## INSTRUCTIONS FOR THE TASK
All of the records below need to be copied exactly.

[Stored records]
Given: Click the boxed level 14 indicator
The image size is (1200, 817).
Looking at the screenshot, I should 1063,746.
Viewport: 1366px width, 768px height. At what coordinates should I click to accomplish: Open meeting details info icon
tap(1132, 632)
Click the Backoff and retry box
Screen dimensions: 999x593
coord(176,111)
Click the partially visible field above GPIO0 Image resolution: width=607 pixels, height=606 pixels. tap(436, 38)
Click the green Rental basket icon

## SOLUTION FOR THIS TASK
Given: Click the boxed level 14 indicator
The image size is (1200, 817).
Looking at the screenshot, I should 1063,746.
Viewport: 1366px width, 768px height. At what coordinates should I click to accomplish: Open meeting details info icon
tap(1132, 632)
Click the Backoff and retry box
Screen dimensions: 999x593
coord(176,111)
Click the partially visible field above GPIO0 Image resolution: width=607 pixels, height=606 pixels. tap(436, 38)
Click the green Rental basket icon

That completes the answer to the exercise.